Art and Food Join Forces at SFMOMA's Collaboration With Hip S.F. Restaurants

Posted By on Mon, May 13, 2013 at 12:15 PM

click to enlarge Ben Kinmont, chef Fabien Vallos, and sous-chef Jeremie Gaulin in front of the Chapeau Melon at the private dinner during On becoming something else, 2009; - BRUNO SERRALONGUE
  • Bruno Serralongue
  • Ben Kinmont, chef Fabien Vallos, and sous-chef Jeremie Gaulin in front of the Chapeau Melon at the private dinner during On becoming something else, 2009;

SFMOMA may be closing for renovations on June 2, but the it's not slacking on its well-established relationship between food and art in the meantime.
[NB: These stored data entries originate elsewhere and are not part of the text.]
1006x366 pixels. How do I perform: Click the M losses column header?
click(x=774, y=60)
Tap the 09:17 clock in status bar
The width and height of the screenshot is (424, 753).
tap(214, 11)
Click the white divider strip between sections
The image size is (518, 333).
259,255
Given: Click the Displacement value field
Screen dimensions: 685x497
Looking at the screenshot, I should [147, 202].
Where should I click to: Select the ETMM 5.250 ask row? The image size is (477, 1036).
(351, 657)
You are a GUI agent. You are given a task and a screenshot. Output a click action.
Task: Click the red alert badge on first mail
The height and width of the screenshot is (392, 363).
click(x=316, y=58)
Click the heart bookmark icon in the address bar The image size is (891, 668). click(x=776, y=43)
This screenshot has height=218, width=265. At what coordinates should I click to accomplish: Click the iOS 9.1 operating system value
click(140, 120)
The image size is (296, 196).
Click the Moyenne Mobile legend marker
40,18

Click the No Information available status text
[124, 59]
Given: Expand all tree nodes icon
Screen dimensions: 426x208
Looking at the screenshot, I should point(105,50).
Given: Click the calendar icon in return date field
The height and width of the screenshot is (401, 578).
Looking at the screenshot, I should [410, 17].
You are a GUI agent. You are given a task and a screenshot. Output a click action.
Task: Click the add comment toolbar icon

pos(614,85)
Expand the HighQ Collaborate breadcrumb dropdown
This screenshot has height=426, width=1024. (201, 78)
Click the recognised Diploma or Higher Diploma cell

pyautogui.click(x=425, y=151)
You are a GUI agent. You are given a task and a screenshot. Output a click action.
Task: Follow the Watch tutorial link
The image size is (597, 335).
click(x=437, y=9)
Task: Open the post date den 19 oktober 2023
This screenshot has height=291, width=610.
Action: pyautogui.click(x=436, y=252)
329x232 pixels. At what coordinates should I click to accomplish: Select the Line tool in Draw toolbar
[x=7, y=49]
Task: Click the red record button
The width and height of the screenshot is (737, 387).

In honor of the closing of the exhibit Ben Kinmont: Prospectus, the museum is partnering with restaurants like State Bird Provisions, Rich Table, Bar Tartine, Outerlands, Bar Jules, and Camino to create dishes inspired by the exhibit's exploration of artists who moved onto other professions. Dishes will pay tribute to subjects featured by Kinmont, like Lygia Clark, Hans de Vries, Jon Hendricks and Jean Toche, Raivo Puusemp, Laurie Parsons, Gretchen Faust, and Bridget Barnhart, and will be available on restaurant menus through June 12.

See also: Blue Bottle at SFMOMA Rolls Out New Artistic Desserts Ahead of Cookbook

Here are the menu items -- details are scant, but we'll share more as we get details, and let us know if you've eaten any of them.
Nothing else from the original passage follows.